I move my hands up to his neck and can feel his pulse beneath my fingertips.
“Can I touch you?” he asks. Nice voice. The kind of voice you’d want giving you directions on Google maps, or to reading you a bedtime story. It’s warm, a little raspy, and vaguely familiar.
Since things are getting good now, I place the vibrator against me and put it on the lowest setting.
“Yes,” I whisper, adding a background to the fantasy. Looks like I’ve placed us in . . . a barn? There’s hay beneath us, but it isn’t itchy at all. It’s soft as linen, smelling of lavender and sunshine. I look down to see I’m wearing a purple plaid dress with ruffled sleeves.

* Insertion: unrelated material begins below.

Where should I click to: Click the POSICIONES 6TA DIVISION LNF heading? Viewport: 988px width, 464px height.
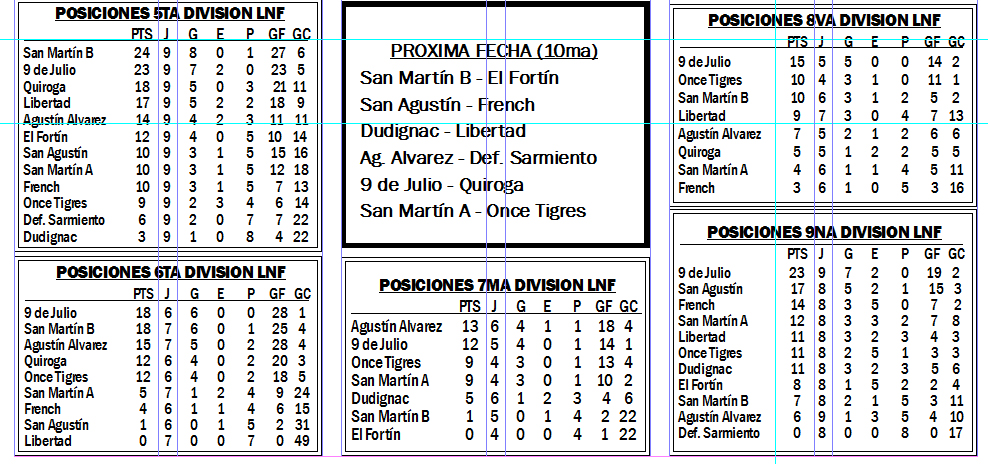[170, 272]
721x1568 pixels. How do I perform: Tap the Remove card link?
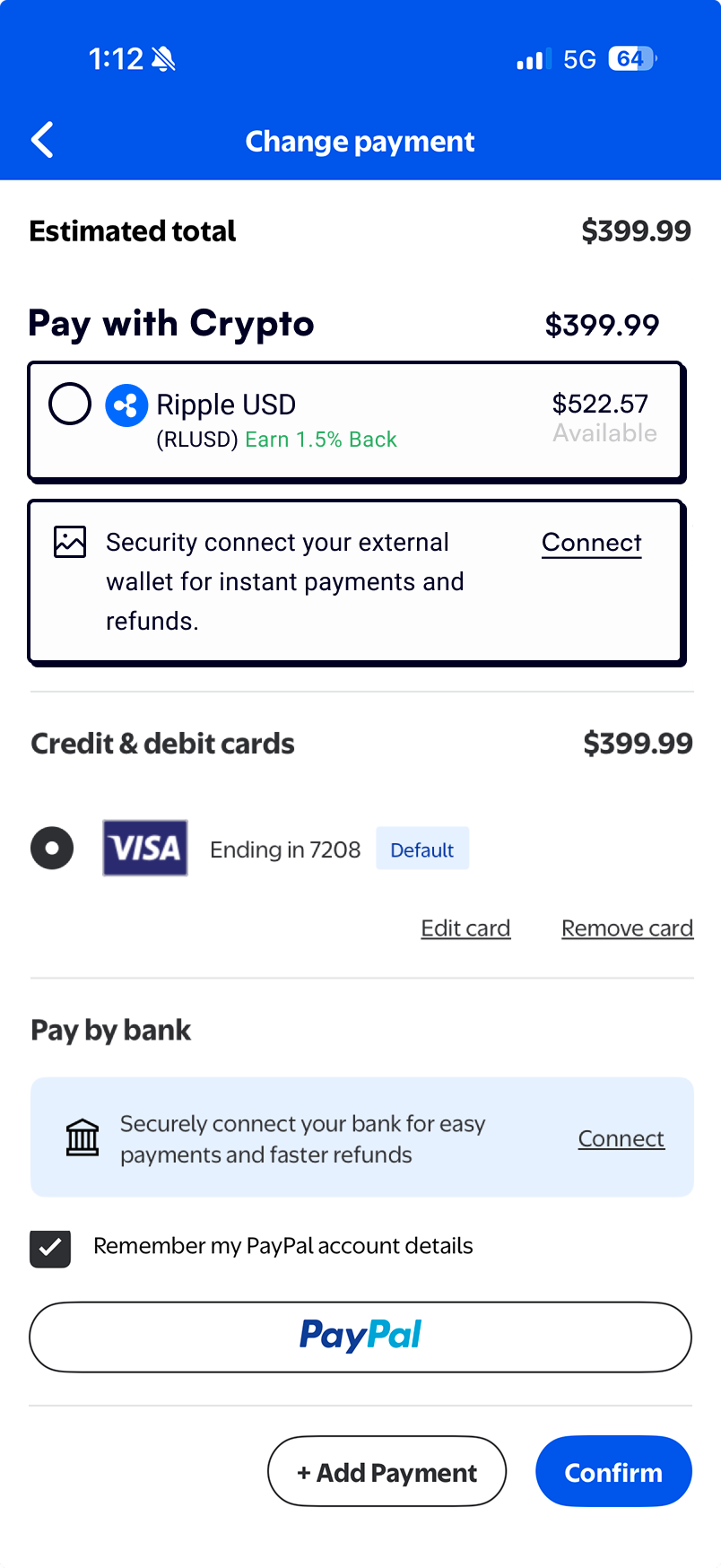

He lifts the hem of my dress and runs his hand up my calf to the back of my thigh. His palms are rough and calloused, and I like the sensation of them brushing up against my soft skin. My skin is always soft here in this fantasy land. I wake up every morning glowing, radiant, and velvety smooth.
“You’re so soft,” he says. “But I bet you never even have to moisturize.”
“I do wear lotion,” I tell him. “But it’s from our magical goats with magical goat milk that leaves your skin glowing for years on end.”
He moves his hand up higher. “Can I touch you here?” he asks.
“Yes,” I say, moving the vibrator up a level.
His fingers are deft, and I imagine he is one of those men who can effortlessly hop a fence or chop wood blindfolded. “I could touch you for hours,” he whispers into my ear.
I hear a rooster crow in the distance. “We have to leave soon,” I say. “No one can catch us up here.”
“A man can dream,” he says, adjusting the pressure of his fingers and leaning down to kiss my neck.
“I’m so close,” I moan.
“You can do this, you’ve got it,” he encourages.
I come with a gasp as I finally look to see the face of this fantasy wild west man I’ve created.
And there are Eli’s pretty, smiling eyes looking down at me.